Dr. Ryan Jacobs is a hematologist/oncologist specializing in chronic lymphocytic leukemia from Levine Cancer Institute. Learn more about Dr. Jacobs.
This patient is asking, upon completion of venetoclax (Venclexta) and obinutuzumab (Gazyva) and achieving MRD-undetectable status, how long does it take your bone marrow to achieve improved hemoglobin, hematocrit platelets, white blood cells? And does it always return to normal? And I might add in there just any kind of treatment, does the bone marrow typically return to “normal”? And how long does that take?
So the majority of patients treated in the first-line setting and actually in the relapse setting with a combination of venetoclax and obinutuzumab, will have their CLL go into such a deep remission that we cannot detect it in 1 out of 10,000 cancer cells. So that is called MRD-undetectable. Those patients are usually also in complete remission, which means if you look at the bone marrow, you’re not going to see any CLL there. So the majority of patients have their counts normalized while they’re still on the venetoclax. You take it for a year. The complete remission is usually achieved before therapy is completed. And what little, if any CLL is in the bone marrow is not causing a drop in the counts. Now, of course, patients can have the toxicity-reduced counts. And if that’s the case, if it’s a toxicity issue, then it should resolve when you stop treatment. So I would say, usually it does return to normal, if not all…when they’re on therapy, then after therapy. If it’s a relapsed patient that’s seen a lot of therapies though, the bone marrow might never return to normal.

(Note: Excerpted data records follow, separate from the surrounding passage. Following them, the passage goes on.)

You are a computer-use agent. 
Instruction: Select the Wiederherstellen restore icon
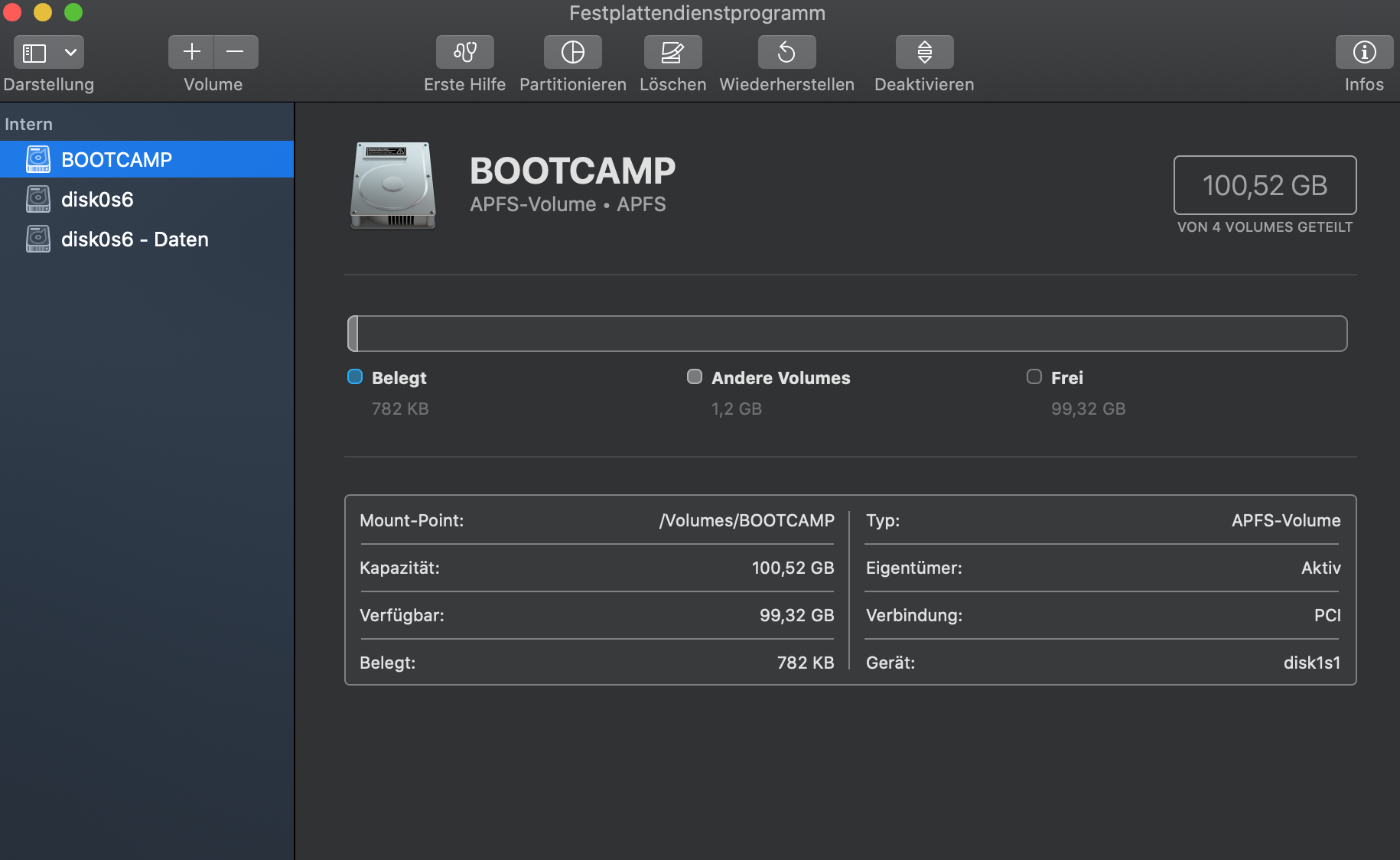[x=786, y=52]
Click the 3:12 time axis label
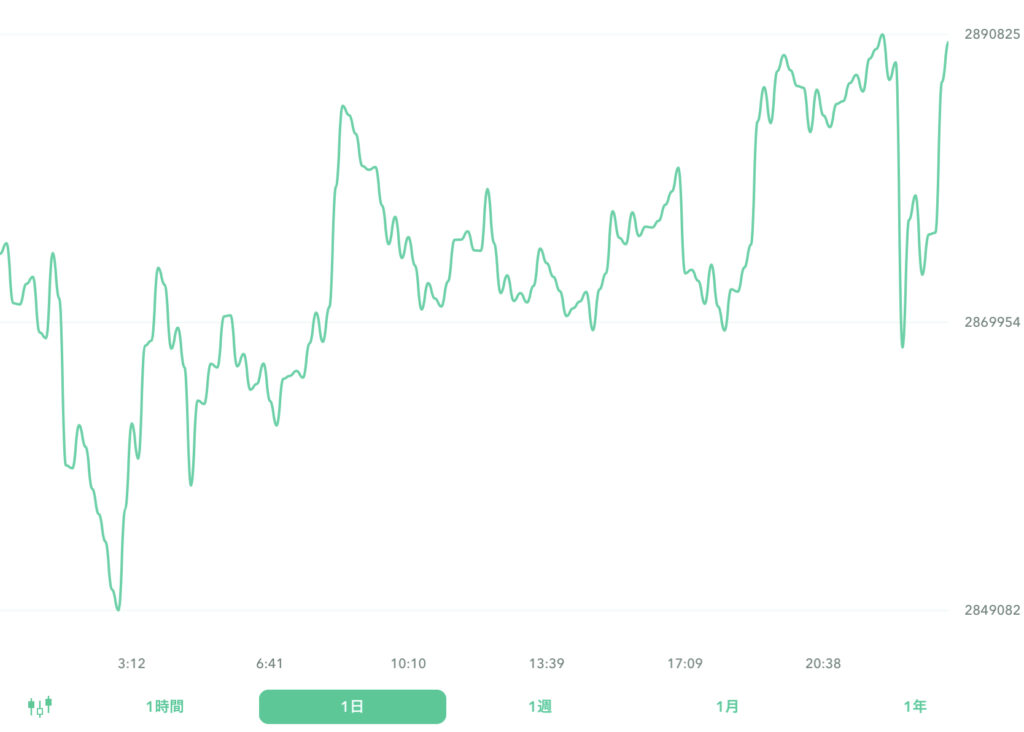Image resolution: width=1024 pixels, height=732 pixels. pos(132,663)
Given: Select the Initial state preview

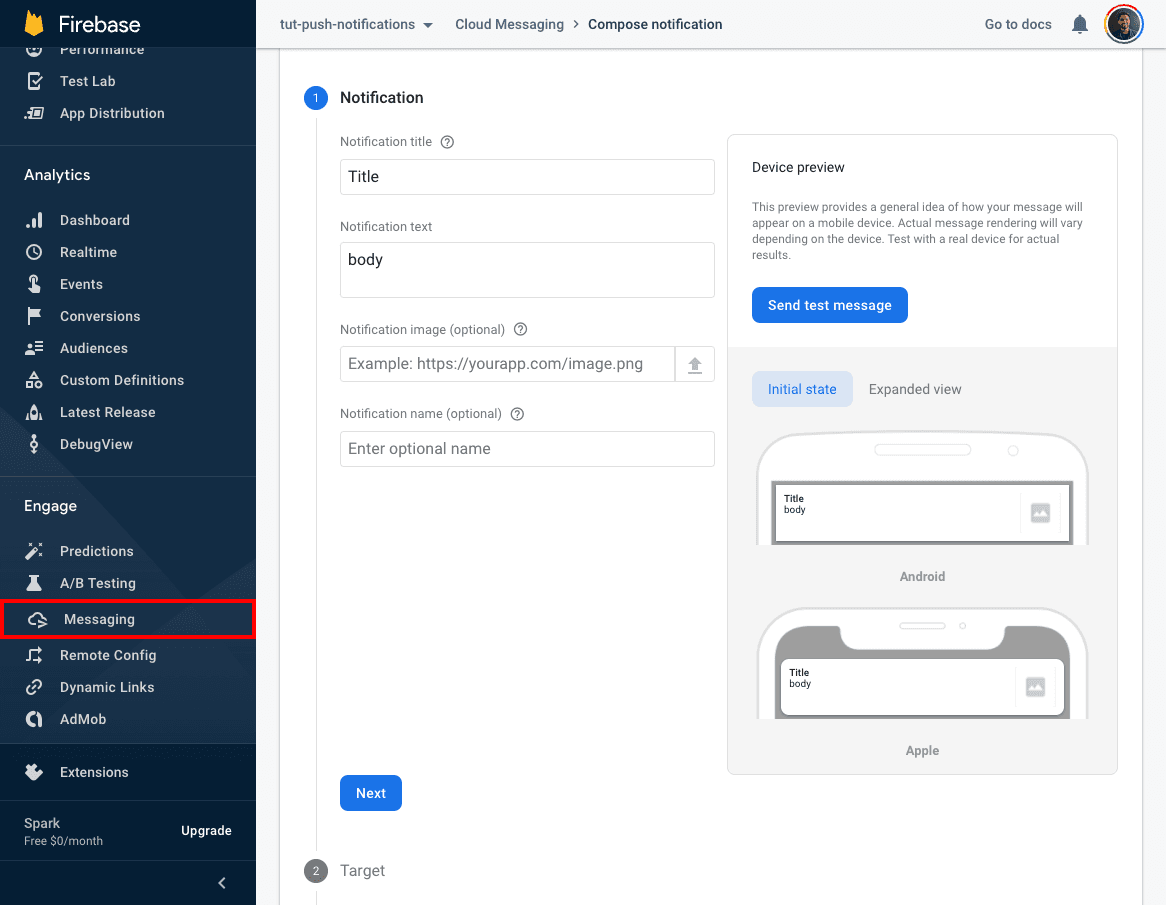Looking at the screenshot, I should tap(802, 389).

How far out are we from curative therapies for CLL patients with the tougher prognostic indicators?
So I think curative is an interesting question, and it can mean different things to different people. But we’ve already shown at the most recent American Society of Hematology meeting, when they looked at the average life expectancy of patients without CLL, since the time that ibrutinib (Imbruvica) got approved and then now CLL patients, the survival curves are overlapping. So as of now, it looks like with our newer treatments that a CLL patient should reasonably expect to live a normal life expectancy. Does that mean cure? Well, if by cure you mean, does the disease go away forever with one treatment? We still don’t think we have that therapy for most patients. But we’ll see as we get longer and longer follow-up with some of these newer agents is there are going to be a proportion of patients that never relapse, that ibrutinib is going to have the longest follow up because it was the first one. I was just looking at a poster at the European Hematology Association meeting where they’ve followed patients seven, eight years out and more than half have still not progressed that got ibrutinib as a first-line therapy. So it’s reasonable to think that maybe some will never progress.